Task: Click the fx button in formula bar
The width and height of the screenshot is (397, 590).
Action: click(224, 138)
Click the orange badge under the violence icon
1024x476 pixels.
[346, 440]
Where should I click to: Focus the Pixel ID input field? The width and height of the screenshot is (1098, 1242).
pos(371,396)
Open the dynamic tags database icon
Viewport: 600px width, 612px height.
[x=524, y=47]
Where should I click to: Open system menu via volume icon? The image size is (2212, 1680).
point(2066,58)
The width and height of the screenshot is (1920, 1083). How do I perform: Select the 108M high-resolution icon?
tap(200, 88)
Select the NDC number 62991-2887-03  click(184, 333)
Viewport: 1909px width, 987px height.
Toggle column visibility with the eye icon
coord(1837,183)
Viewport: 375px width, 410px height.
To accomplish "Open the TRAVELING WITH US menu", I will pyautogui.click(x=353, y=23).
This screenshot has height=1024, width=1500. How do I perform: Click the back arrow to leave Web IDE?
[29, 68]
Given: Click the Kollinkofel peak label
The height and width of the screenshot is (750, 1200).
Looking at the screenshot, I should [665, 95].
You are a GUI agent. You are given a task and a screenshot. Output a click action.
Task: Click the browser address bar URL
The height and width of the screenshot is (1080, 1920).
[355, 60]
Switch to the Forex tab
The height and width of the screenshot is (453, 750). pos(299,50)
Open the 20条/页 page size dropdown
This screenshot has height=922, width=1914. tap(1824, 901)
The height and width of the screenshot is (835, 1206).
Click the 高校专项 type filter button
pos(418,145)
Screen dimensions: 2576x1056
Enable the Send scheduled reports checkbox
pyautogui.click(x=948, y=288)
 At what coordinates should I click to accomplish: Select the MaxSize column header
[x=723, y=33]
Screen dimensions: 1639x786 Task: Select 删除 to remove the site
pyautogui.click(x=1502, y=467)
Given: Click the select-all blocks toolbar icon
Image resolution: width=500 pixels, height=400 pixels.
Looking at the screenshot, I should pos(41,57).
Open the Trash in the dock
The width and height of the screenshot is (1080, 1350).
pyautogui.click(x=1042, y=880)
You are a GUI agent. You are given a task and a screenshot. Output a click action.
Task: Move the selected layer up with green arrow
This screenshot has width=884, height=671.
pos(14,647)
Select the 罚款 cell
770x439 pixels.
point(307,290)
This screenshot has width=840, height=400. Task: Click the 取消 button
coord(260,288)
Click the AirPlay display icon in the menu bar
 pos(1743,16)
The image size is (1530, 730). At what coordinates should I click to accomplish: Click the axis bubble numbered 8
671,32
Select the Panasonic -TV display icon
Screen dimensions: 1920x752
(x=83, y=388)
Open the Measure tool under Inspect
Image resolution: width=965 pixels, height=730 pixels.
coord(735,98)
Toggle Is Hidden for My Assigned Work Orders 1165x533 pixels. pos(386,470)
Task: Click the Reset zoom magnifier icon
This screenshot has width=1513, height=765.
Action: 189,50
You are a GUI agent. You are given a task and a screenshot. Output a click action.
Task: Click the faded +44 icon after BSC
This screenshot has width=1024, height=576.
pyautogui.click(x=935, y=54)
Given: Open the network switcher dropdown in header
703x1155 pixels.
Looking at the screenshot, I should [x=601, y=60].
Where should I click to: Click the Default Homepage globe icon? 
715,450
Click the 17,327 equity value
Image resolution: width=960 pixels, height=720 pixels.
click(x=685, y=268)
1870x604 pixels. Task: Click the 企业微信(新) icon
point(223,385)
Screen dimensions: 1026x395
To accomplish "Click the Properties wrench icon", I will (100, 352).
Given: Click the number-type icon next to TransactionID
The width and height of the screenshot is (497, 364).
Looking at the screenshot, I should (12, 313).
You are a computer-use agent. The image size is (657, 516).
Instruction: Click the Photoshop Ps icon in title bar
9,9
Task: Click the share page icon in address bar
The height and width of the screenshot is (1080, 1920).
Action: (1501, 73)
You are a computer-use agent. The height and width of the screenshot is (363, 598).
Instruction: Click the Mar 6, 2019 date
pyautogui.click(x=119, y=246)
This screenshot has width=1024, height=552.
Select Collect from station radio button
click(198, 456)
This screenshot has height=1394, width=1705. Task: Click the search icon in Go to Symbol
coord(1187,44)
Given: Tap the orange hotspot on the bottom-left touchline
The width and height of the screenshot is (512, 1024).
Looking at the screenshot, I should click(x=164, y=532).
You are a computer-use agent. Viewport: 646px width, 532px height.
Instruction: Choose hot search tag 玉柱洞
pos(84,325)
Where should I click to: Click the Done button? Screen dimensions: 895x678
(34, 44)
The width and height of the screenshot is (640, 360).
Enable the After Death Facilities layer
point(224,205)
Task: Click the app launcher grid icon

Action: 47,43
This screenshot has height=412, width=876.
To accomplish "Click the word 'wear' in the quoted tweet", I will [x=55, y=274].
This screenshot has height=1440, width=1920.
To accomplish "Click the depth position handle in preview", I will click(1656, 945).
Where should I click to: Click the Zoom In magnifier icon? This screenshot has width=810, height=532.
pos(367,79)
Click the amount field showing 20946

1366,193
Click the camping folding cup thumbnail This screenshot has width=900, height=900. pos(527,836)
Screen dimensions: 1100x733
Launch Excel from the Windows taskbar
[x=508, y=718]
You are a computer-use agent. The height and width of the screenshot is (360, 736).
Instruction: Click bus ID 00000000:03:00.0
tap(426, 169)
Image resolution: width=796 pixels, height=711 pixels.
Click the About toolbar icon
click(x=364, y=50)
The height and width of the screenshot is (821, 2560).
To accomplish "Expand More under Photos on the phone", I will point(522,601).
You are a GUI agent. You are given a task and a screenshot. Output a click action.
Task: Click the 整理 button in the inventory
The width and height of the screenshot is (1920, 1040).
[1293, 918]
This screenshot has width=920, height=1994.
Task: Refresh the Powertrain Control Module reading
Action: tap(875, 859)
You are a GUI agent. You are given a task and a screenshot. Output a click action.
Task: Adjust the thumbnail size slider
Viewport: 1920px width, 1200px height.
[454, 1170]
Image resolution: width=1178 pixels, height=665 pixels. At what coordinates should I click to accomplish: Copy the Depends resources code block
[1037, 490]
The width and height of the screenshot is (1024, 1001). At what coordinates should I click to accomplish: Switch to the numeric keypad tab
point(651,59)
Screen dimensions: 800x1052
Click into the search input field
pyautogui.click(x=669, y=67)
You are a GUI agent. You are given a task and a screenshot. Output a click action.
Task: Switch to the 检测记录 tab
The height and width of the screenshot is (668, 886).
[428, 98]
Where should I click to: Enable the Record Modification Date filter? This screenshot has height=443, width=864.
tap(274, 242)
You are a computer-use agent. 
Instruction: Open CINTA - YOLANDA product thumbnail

---------------

● Aim of the exercise: Rename "Viewport" to "Display area" wherever it occurs in the rows above, and write out all the rows again with everything else left as it is.

● Written reply:
Task: Click the fx button in formula bar
The width and height of the screenshot is (397, 590).
Action: click(224, 138)
Click the orange badge under the violence icon
1024x476 pixels.
[346, 440]
Where should I click to: Focus the Pixel ID input field? The width and height of the screenshot is (1098, 1242).
pos(371,396)
Open the dynamic tags database icon
Display area: 600px width, 612px height.
[x=524, y=47]
Where should I click to: Open system menu via volume icon? The image size is (2212, 1680).
point(2066,58)
The width and height of the screenshot is (1920, 1083). How do I perform: Select the 108M high-resolution icon?
tap(200, 88)
Select the NDC number 62991-2887-03  click(184, 333)
Display area: 1909px width, 987px height.
Toggle column visibility with the eye icon
coord(1837,183)
Display area: 375px width, 410px height.
To accomplish "Open the TRAVELING WITH US menu", I will pyautogui.click(x=353, y=23).
This screenshot has height=1024, width=1500. How do I perform: Click the back arrow to leave Web IDE?
[29, 68]
Given: Click the Kollinkofel peak label
The height and width of the screenshot is (750, 1200).
Looking at the screenshot, I should [665, 95].
You are a GUI agent. You are given a task and a screenshot. Output a click action.
Task: Click the browser address bar URL
The height and width of the screenshot is (1080, 1920).
[355, 60]
Switch to the Forex tab
The height and width of the screenshot is (453, 750). pos(299,50)
Open the 20条/页 page size dropdown
This screenshot has height=922, width=1914. tap(1824, 901)
The height and width of the screenshot is (835, 1206).
Click the 高校专项 type filter button
pos(418,145)
Screen dimensions: 2576x1056
Enable the Send scheduled reports checkbox
pyautogui.click(x=948, y=288)
 At what coordinates should I click to accomplish: Select the MaxSize column header
[x=723, y=33]
Screen dimensions: 1639x786 Task: Select 删除 to remove the site
pyautogui.click(x=1502, y=467)
Given: Click the select-all blocks toolbar icon
Image resolution: width=500 pixels, height=400 pixels.
Looking at the screenshot, I should pos(41,57).
Open the Trash in the dock
The width and height of the screenshot is (1080, 1350).
pyautogui.click(x=1042, y=880)
You are a GUI agent. You are given a task and a screenshot. Output a click action.
Task: Move the selected layer up with green arrow
This screenshot has width=884, height=671.
pos(14,647)
Select the 罚款 cell
770x439 pixels.
point(307,290)
This screenshot has width=840, height=400. Task: Click the 取消 button
coord(260,288)
Click the AirPlay display icon in the menu bar
 pos(1743,16)
The image size is (1530, 730). At what coordinates should I click to accomplish: Click the axis bubble numbered 8
671,32
Select the Panasonic -TV display icon
Screen dimensions: 1920x752
(x=83, y=388)
Open the Measure tool under Inspect
Image resolution: width=965 pixels, height=730 pixels.
coord(735,98)
Toggle Is Hidden for My Assigned Work Orders 1165x533 pixels. pos(386,470)
Task: Click the Reset zoom magnifier icon
This screenshot has width=1513, height=765.
Action: 189,50
You are a GUI agent. You are given a task and a screenshot. Output a click action.
Task: Click the faded +44 icon after BSC
This screenshot has width=1024, height=576.
pyautogui.click(x=935, y=54)
Given: Open the network switcher dropdown in header
703x1155 pixels.
Looking at the screenshot, I should [x=601, y=60].
Where should I click to: Click the Default Homepage globe icon? 
715,450
Click the 17,327 equity value
Image resolution: width=960 pixels, height=720 pixels.
click(x=685, y=268)
1870x604 pixels. Task: Click the 企业微信(新) icon
point(223,385)
Screen dimensions: 1026x395
To accomplish "Click the Properties wrench icon", I will (100, 352).
Given: Click the number-type icon next to TransactionID
The width and height of the screenshot is (497, 364).
Looking at the screenshot, I should (12, 313).
You are a computer-use agent. The image size is (657, 516).
Instruction: Click the Photoshop Ps icon in title bar
9,9
Task: Click the share page icon in address bar
The height and width of the screenshot is (1080, 1920).
Action: (1501, 73)
You are a computer-use agent. The height and width of the screenshot is (363, 598).
Instruction: Click the Mar 6, 2019 date
pyautogui.click(x=119, y=246)
This screenshot has width=1024, height=552.
Select Collect from station radio button
click(198, 456)
This screenshot has height=1394, width=1705. Task: Click the search icon in Go to Symbol
coord(1187,44)
Given: Tap the orange hotspot on the bottom-left touchline
The width and height of the screenshot is (512, 1024).
Looking at the screenshot, I should click(x=164, y=532).
You are a computer-use agent. Display area: 646px width, 532px height.
Instruction: Choose hot search tag 玉柱洞
pos(84,325)
Where should I click to: Click the Done button? Screen dimensions: 895x678
(34, 44)
The width and height of the screenshot is (640, 360).
Enable the After Death Facilities layer
point(224,205)
Task: Click the app launcher grid icon

Action: 47,43
This screenshot has height=412, width=876.
To accomplish "Click the word 'wear' in the quoted tweet", I will [x=55, y=274].
This screenshot has height=1440, width=1920.
To accomplish "Click the depth position handle in preview", I will click(1656, 945).
Where should I click to: Click the Zoom In magnifier icon? This screenshot has width=810, height=532.
pos(367,79)
Click the amount field showing 20946

1366,193
Click the camping folding cup thumbnail This screenshot has width=900, height=900. pos(527,836)
Screen dimensions: 1100x733
Launch Excel from the Windows taskbar
[x=508, y=718]
You are a computer-use agent. The height and width of the screenshot is (360, 736).
Instruction: Click bus ID 00000000:03:00.0
tap(426, 169)
Image resolution: width=796 pixels, height=711 pixels.
Click the About toolbar icon
click(x=364, y=50)
The height and width of the screenshot is (821, 2560).
To accomplish "Expand More under Photos on the phone", I will point(522,601).
You are a GUI agent. You are given a task and a screenshot. Output a click action.
Task: Click the 整理 button in the inventory
The width and height of the screenshot is (1920, 1040).
[1293, 918]
This screenshot has width=920, height=1994.
Task: Refresh the Powertrain Control Module reading
Action: tap(875, 859)
You are a GUI agent. You are given a task and a screenshot. Output a click action.
Task: Adjust the thumbnail size slider
Display area: 1920px width, 1200px height.
[454, 1170]
Image resolution: width=1178 pixels, height=665 pixels. At what coordinates should I click to accomplish: Copy the Depends resources code block
[1037, 490]
The width and height of the screenshot is (1024, 1001). At what coordinates should I click to accomplish: Switch to the numeric keypad tab
point(651,59)
Screen dimensions: 800x1052
Click into the search input field
pyautogui.click(x=669, y=67)
You are a GUI agent. You are given a task and a screenshot. Output a click action.
Task: Switch to the 检测记录 tab
The height and width of the screenshot is (668, 886).
[428, 98]
Where should I click to: Enable the Record Modification Date filter? This screenshot has height=443, width=864.
tap(274, 242)
You are a computer-use agent. 
Instruction: Open CINTA - YOLANDA product thumbnail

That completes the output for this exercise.